§ Exercise brief
Locate the line bearing "أهم الأخبار (904, 2113)" in the material below, then reproduce it and each following line up to and including the line bearing "تابعوا آخر أخبار".

*** Opening of Data to use ***

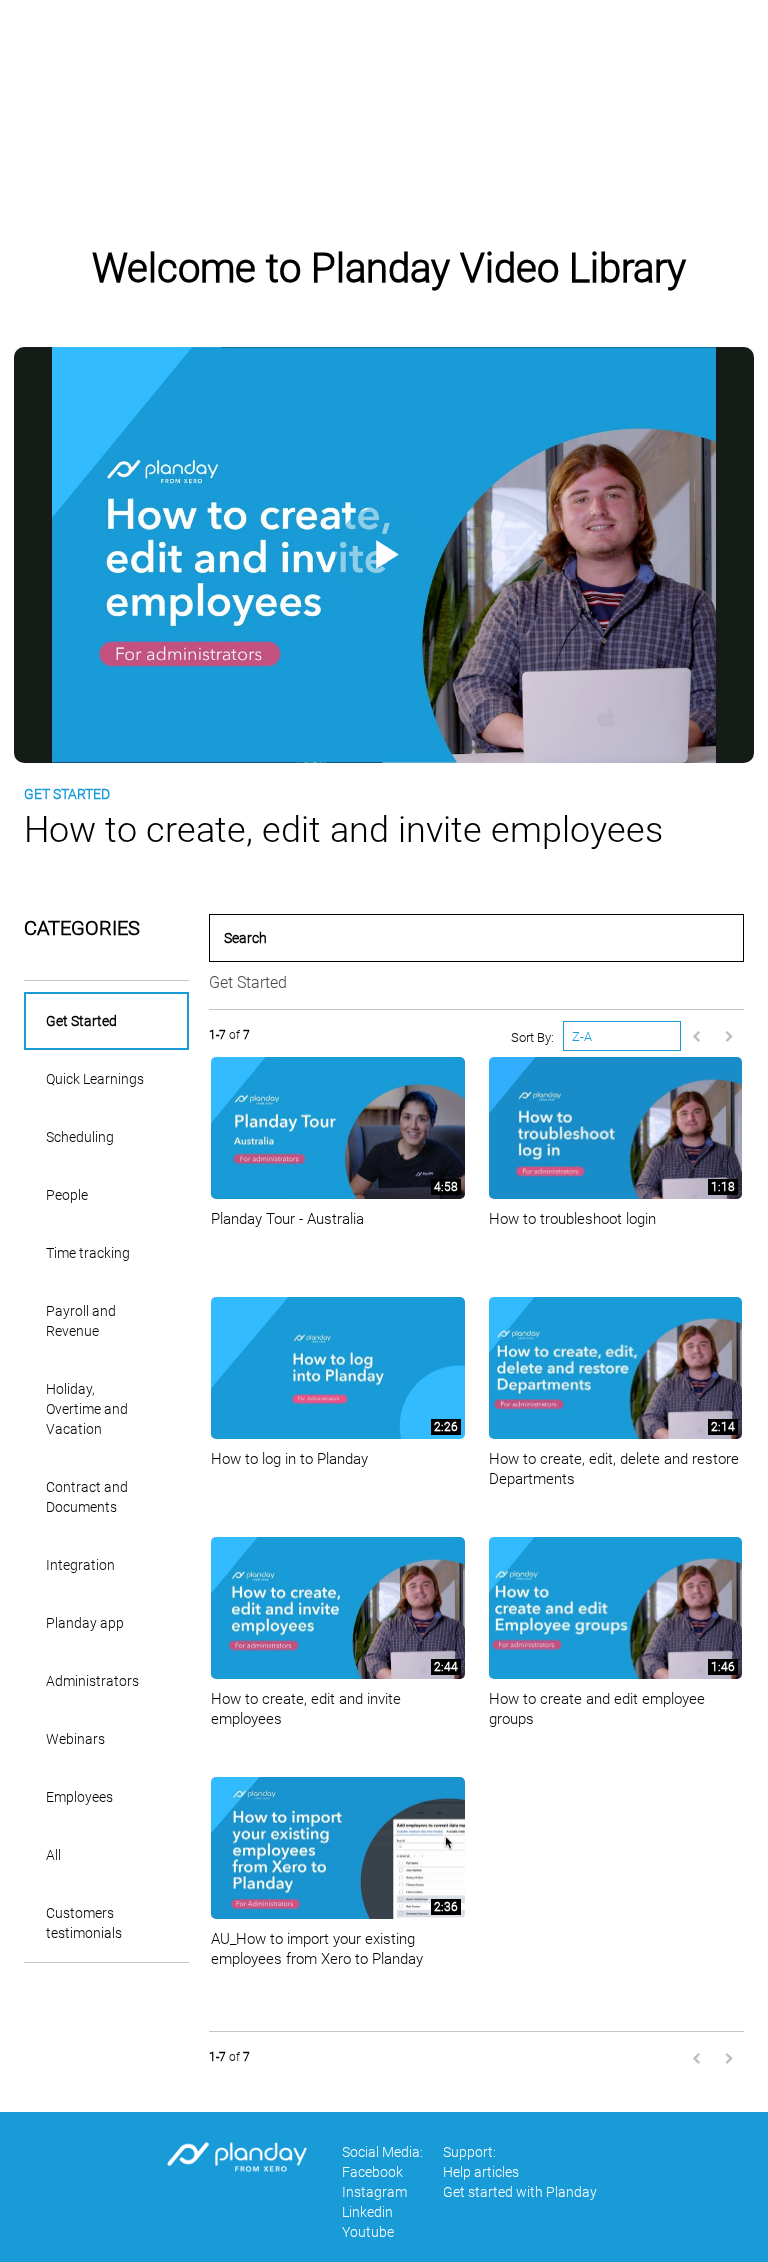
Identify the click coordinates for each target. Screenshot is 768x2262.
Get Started (81, 1021)
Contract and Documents (87, 1497)
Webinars (75, 1739)
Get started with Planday (520, 2192)
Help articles (479, 59)
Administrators (92, 1681)
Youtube (368, 2232)
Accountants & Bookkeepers (656, 59)
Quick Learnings (95, 1079)
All (53, 1855)
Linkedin (367, 2212)
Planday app (85, 1623)
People (67, 1195)
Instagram (374, 2192)
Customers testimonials (84, 1923)
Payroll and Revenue (81, 1321)
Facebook (372, 2172)
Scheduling (80, 1137)
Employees (79, 1797)
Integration (80, 1565)
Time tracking (88, 1253)
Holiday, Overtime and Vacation (87, 1409)
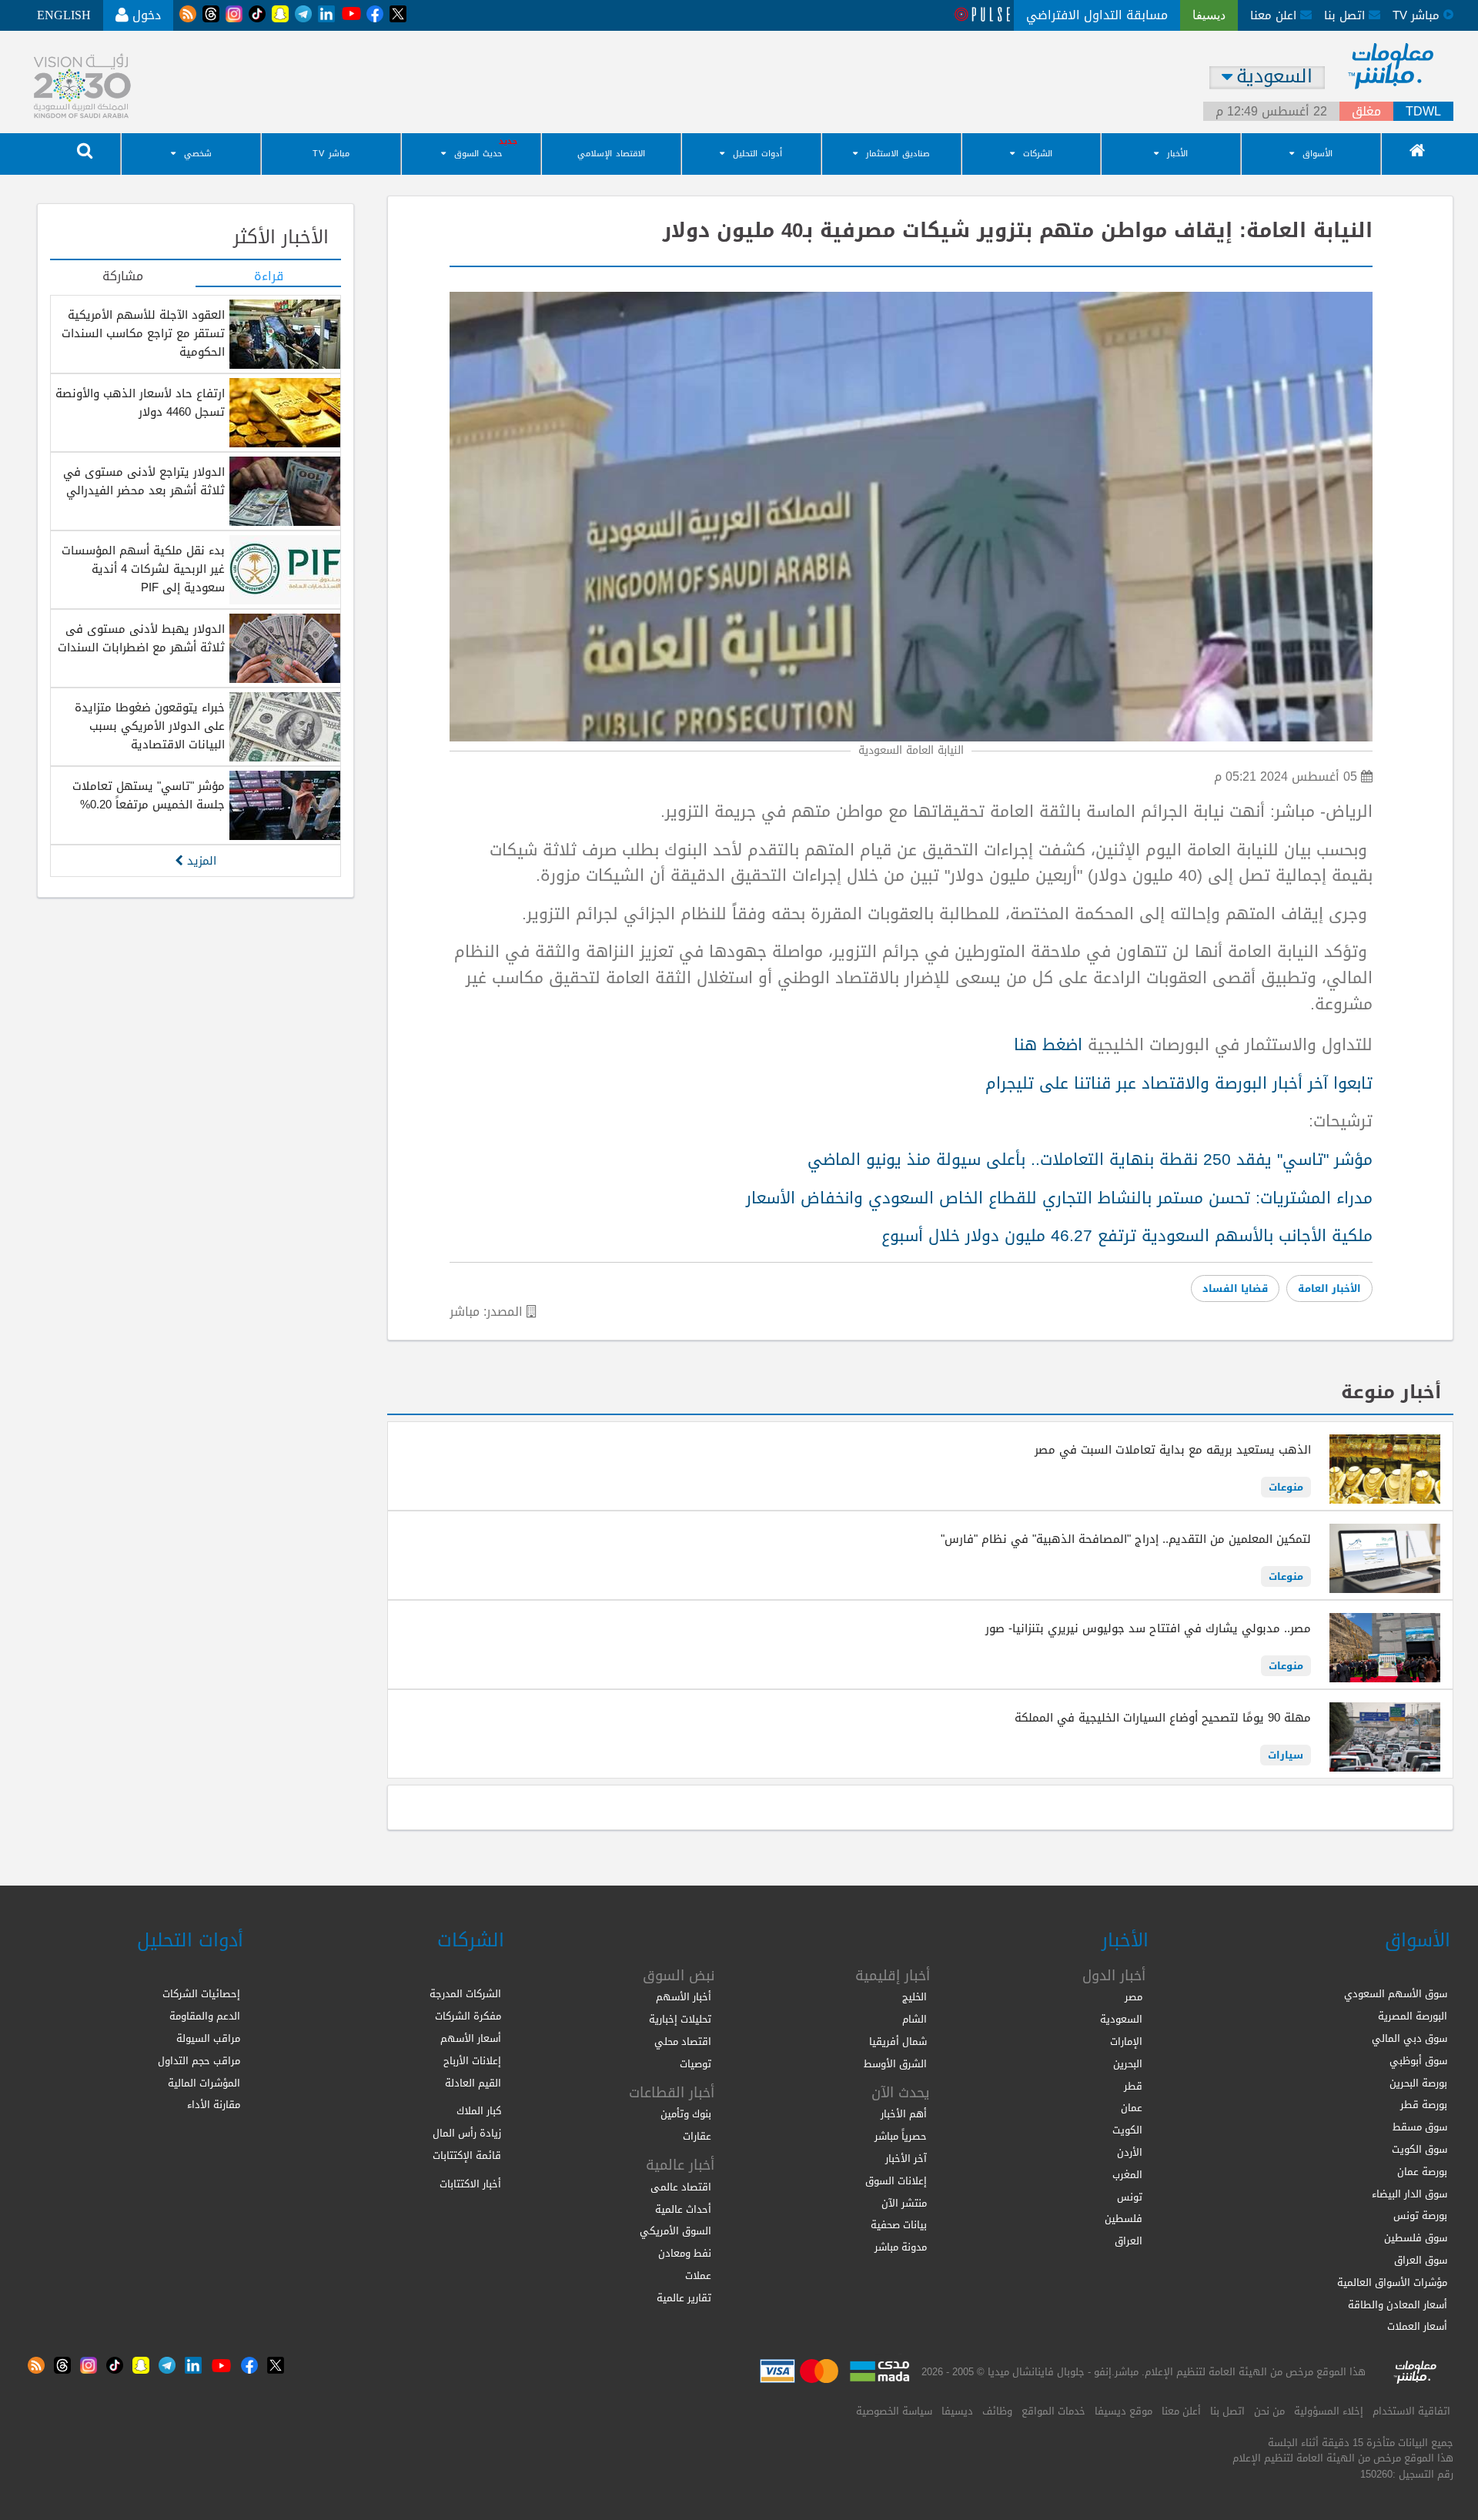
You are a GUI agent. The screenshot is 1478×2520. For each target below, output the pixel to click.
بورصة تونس (1420, 2215)
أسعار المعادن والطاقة (1397, 2304)
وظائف (997, 2411)
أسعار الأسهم (470, 2038)
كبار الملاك (478, 2110)
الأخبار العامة (1329, 1288)
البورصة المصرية (1412, 2016)
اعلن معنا (1275, 15)
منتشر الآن (904, 2203)
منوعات (1286, 1487)
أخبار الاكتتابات (470, 2184)
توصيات (695, 2063)
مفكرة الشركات (468, 2016)
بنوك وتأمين (685, 2113)
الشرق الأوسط (895, 2063)
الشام (914, 2019)
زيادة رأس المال (467, 2133)
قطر (1133, 2086)
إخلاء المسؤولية (1328, 2411)
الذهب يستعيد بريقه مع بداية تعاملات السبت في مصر (1173, 1450)
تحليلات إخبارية (680, 2019)
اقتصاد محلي (682, 2041)
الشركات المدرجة (465, 1993)
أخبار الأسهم (683, 1996)
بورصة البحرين (1418, 2083)
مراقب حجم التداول (199, 2060)
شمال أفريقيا (898, 2041)
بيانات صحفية (899, 2224)
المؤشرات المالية (204, 2083)
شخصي (198, 154)
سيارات (1285, 1755)
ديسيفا (957, 2411)
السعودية (1121, 2019)
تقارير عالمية (684, 2297)
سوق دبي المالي (1409, 2038)
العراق (1128, 2241)
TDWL (1423, 112)
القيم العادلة (473, 2083)
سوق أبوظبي (1418, 2060)
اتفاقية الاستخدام (1411, 2411)
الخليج (914, 1996)
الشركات (1037, 154)
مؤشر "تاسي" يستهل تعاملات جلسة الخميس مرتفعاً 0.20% (148, 795)
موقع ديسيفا (1123, 2411)
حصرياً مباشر (900, 2136)
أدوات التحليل (757, 154)
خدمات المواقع (1053, 2411)
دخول (145, 15)
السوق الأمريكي (675, 2231)
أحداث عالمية (683, 2209)
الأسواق (1317, 154)
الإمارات (1126, 2041)
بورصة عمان (1422, 2171)
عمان (1131, 2107)
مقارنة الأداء (213, 2104)
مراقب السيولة (208, 2038)
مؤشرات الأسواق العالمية (1392, 2282)
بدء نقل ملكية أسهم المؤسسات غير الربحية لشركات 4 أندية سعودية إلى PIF (143, 569)
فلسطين (1123, 2218)
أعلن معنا (1181, 2411)
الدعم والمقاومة (204, 2016)
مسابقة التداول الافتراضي (1097, 15)
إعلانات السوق (896, 2180)
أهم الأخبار (904, 2113)
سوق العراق (1420, 2260)
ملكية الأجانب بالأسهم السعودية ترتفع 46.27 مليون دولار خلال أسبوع (1127, 1235)
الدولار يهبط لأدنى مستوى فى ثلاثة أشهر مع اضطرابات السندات (141, 638)
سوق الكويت (1419, 2149)
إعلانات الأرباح (472, 2060)
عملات (698, 2275)
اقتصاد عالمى (680, 2187)
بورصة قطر (1423, 2104)
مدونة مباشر (900, 2247)
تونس (1129, 2197)
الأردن (1129, 2152)
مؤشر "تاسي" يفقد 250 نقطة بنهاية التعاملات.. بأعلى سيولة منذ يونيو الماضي (1090, 1159)
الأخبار (1177, 154)
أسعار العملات (1417, 2326)
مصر (1133, 1996)
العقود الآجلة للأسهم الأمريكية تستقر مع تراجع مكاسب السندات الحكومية (143, 333)
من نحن (1269, 2411)
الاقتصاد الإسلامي (611, 154)
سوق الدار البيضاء (1409, 2194)
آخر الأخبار (906, 2158)
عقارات (697, 2136)
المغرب (1127, 2174)
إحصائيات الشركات (201, 1993)
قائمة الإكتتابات (467, 2155)
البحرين (1127, 2063)
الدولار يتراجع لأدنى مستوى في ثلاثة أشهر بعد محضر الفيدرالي (144, 481)
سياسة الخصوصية (894, 2411)
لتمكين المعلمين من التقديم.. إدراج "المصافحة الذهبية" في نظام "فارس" (1126, 1539)
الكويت (1127, 2130)
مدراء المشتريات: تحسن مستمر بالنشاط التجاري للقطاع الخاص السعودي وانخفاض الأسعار (1059, 1198)
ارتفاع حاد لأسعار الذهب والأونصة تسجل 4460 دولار (140, 402)
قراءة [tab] (268, 277)
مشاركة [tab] (122, 277)
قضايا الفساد (1235, 1288)
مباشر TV (331, 154)
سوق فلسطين (1415, 2237)
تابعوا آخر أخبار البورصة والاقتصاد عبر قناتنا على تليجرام (1179, 1083)
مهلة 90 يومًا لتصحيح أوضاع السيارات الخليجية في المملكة (1163, 1717)
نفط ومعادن (684, 2253)
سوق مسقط (1420, 2127)
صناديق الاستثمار (898, 154)
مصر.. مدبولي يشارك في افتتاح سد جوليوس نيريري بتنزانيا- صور (1148, 1628)
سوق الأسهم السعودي (1395, 1993)
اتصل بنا (1346, 15)
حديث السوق (478, 154)
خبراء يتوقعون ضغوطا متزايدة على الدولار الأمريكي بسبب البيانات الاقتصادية (150, 726)
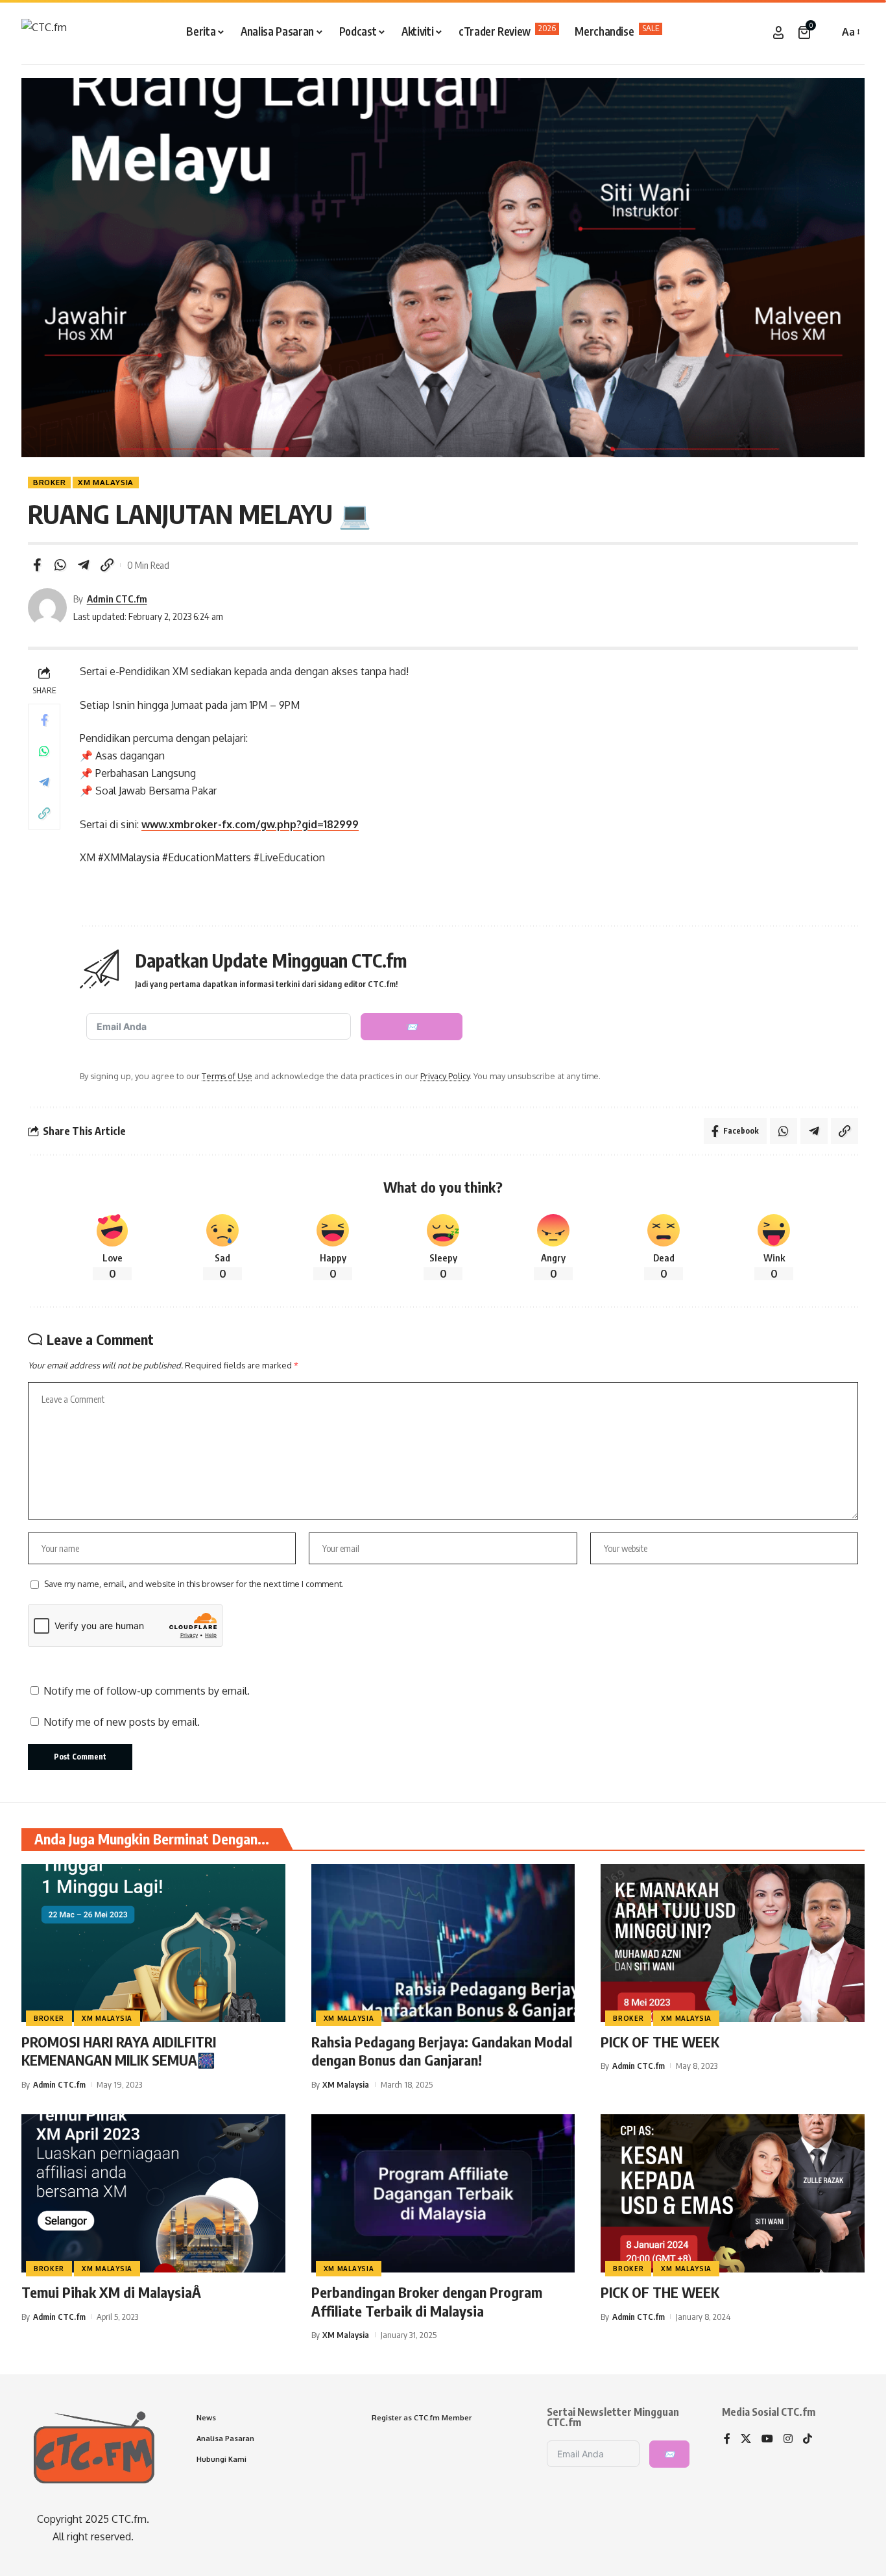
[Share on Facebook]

*** Close of Data to use ***

§ Result for this task
أهم الأخبار (904, 2113)
سوق العراق (1420, 2260)
ملكية الأجانب بالأسهم السعودية ترتفع 46.27 مليون دولار خلال أسبوع (1127, 1235)
الدولار يهبط لأدنى مستوى فى ثلاثة أشهر مع اضطرابات السندات (141, 638)
سوق الكويت (1419, 2149)
إعلانات الأرباح (472, 2060)
عملات (698, 2275)
اقتصاد عالمى (680, 2187)
بورصة قطر (1423, 2104)
مدونة مباشر (900, 2247)
تونس (1129, 2197)
الأردن (1129, 2152)
مؤشر "تاسي" يفقد 250 نقطة بنهاية التعاملات.. بأعلى سيولة منذ يونيو الماضي (1090, 1159)
الأخبار (1177, 154)
أسعار العملات (1417, 2326)
مصر (1133, 1996)
العقود الآجلة للأسهم الأمريكية تستقر مع تراجع مكاسب السندات الحكومية (143, 333)
من نحن (1269, 2411)
الاقتصاد الإسلامي (611, 154)
سوق الدار البيضاء (1409, 2194)
آخر الأخبار (906, 2158)
عقارات (697, 2136)
المغرب (1127, 2174)
إحصائيات الشركات (201, 1993)
قائمة الإكتتابات (467, 2155)
البحرين (1127, 2063)
الدولار يتراجع لأدنى مستوى في ثلاثة أشهر بعد محضر الفيدرالي (144, 481)
سياسة الخصوصية (894, 2411)
لتمكين المعلمين من التقديم.. إدراج "المصافحة الذهبية" في نظام "فارس" (1126, 1539)
الكويت (1127, 2130)
مدراء المشتريات: تحسن مستمر بالنشاط التجاري للقطاع الخاص السعودي وانخفاض الأسعار (1059, 1198)
ارتفاع حاد لأسعار الذهب والأونصة تسجل 4460 دولار (140, 402)
قراءة [tab] (268, 277)
مشاركة [tab] (122, 277)
قضايا الفساد (1235, 1288)
مباشر TV (331, 154)
سوق فلسطين (1415, 2237)
تابعوا آخر أخبار البورصة والاقتصاد عبر قناتنا على تليجرام (1179, 1083)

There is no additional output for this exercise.